**Stated problem**
Write out the records exactly as they appear, from the line that contains "Task: Select the 2018 x-axis year label" through the line that contains "Open the activities", including both of those lines.

**Data in this exercise**
◆ ◆ ◆ ◆ ◆ ◆ ◆

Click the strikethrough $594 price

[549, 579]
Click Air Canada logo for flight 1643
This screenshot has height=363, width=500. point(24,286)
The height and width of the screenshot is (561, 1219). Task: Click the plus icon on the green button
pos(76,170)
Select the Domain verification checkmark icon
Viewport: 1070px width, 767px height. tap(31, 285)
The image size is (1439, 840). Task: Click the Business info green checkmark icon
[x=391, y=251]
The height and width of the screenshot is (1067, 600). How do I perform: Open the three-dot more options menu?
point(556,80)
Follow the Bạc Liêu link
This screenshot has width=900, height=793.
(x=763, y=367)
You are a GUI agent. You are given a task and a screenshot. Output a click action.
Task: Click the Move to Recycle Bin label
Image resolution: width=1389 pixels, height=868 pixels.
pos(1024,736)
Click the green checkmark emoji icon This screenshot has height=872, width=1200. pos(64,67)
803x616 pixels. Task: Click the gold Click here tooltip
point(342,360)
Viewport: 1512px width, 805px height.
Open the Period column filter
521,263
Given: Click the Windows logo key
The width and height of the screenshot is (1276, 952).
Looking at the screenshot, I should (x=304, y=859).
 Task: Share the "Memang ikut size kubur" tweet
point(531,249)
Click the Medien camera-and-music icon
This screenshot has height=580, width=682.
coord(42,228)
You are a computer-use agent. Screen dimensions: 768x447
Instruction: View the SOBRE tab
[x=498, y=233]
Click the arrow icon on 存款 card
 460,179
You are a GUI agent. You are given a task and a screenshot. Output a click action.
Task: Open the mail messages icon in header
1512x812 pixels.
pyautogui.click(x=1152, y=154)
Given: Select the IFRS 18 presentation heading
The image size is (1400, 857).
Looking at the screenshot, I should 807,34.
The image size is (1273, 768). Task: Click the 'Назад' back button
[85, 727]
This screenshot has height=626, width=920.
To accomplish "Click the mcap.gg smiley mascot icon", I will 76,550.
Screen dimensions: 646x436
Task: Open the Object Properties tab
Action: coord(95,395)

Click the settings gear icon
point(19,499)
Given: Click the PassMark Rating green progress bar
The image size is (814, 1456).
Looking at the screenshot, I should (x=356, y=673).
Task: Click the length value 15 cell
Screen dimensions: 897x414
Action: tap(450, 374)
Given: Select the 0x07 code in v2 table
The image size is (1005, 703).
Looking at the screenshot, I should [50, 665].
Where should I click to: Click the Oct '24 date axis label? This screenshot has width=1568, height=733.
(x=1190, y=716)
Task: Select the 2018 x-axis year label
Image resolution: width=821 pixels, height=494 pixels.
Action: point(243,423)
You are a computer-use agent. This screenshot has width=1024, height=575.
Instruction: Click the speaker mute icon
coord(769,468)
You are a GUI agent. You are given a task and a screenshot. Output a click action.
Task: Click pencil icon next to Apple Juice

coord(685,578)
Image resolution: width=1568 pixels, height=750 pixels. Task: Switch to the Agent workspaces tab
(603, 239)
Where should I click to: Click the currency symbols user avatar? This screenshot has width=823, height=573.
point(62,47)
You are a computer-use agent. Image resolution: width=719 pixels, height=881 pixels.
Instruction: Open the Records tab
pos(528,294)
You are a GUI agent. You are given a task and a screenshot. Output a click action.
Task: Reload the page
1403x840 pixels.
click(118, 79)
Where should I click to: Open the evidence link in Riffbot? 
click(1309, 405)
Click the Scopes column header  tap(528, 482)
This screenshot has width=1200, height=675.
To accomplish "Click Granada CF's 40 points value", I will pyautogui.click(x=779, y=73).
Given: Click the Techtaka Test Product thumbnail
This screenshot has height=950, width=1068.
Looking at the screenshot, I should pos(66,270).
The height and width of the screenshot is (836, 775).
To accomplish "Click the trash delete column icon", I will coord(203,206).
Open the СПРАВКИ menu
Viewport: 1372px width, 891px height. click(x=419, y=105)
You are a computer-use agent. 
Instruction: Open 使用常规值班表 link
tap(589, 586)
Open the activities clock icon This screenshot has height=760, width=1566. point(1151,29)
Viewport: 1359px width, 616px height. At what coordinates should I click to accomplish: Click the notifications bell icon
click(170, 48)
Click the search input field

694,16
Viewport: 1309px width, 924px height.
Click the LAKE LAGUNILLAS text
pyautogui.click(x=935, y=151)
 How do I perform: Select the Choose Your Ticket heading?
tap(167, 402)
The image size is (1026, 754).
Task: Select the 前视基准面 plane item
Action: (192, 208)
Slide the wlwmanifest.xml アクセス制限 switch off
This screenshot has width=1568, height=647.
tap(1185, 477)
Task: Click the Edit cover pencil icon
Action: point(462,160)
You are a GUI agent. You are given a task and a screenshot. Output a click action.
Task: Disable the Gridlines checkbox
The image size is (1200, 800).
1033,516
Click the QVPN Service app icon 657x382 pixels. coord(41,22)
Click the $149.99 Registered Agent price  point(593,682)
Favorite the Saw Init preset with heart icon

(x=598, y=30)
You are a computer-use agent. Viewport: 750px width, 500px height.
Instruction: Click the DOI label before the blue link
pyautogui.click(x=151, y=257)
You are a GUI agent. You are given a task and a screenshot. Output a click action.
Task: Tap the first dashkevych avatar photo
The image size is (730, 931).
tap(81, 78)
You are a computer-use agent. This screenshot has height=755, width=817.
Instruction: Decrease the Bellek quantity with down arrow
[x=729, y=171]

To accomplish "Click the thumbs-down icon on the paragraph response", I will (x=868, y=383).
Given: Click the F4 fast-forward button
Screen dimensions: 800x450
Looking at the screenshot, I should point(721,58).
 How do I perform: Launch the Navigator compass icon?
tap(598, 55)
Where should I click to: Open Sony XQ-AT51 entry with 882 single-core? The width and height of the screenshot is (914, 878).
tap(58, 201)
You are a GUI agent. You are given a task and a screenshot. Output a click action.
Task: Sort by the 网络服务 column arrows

◆ ◆ ◆ ◆ ◆ ◆ ◆

**Written answer**
Task: Select the 2018 x-axis year label
Image resolution: width=821 pixels, height=494 pixels.
Action: point(243,423)
You are a computer-use agent. This screenshot has width=1024, height=575.
Instruction: Click the speaker mute icon
coord(769,468)
You are a GUI agent. You are given a task and a screenshot. Output a click action.
Task: Click pencil icon next to Apple Juice

coord(685,578)
Image resolution: width=1568 pixels, height=750 pixels. Task: Switch to the Agent workspaces tab
(603, 239)
Where should I click to: Click the currency symbols user avatar? This screenshot has width=823, height=573.
point(62,47)
You are a computer-use agent. Image resolution: width=719 pixels, height=881 pixels.
Instruction: Open the Records tab
pos(528,294)
You are a GUI agent. You are given a task and a screenshot. Output a click action.
Task: Reload the page
1403x840 pixels.
click(118, 79)
Where should I click to: Open the evidence link in Riffbot? 
click(1309, 405)
Click the Scopes column header  tap(528, 482)
This screenshot has width=1200, height=675.
To accomplish "Click Granada CF's 40 points value", I will pyautogui.click(x=779, y=73).
Given: Click the Techtaka Test Product thumbnail
This screenshot has height=950, width=1068.
Looking at the screenshot, I should pos(66,270).
The height and width of the screenshot is (836, 775).
To accomplish "Click the trash delete column icon", I will coord(203,206).
Open the СПРАВКИ menu
Viewport: 1372px width, 891px height. click(x=419, y=105)
You are a computer-use agent. 
Instruction: Open 使用常规值班表 link
tap(589, 586)
Open the activities clock icon This screenshot has height=760, width=1566. point(1151,29)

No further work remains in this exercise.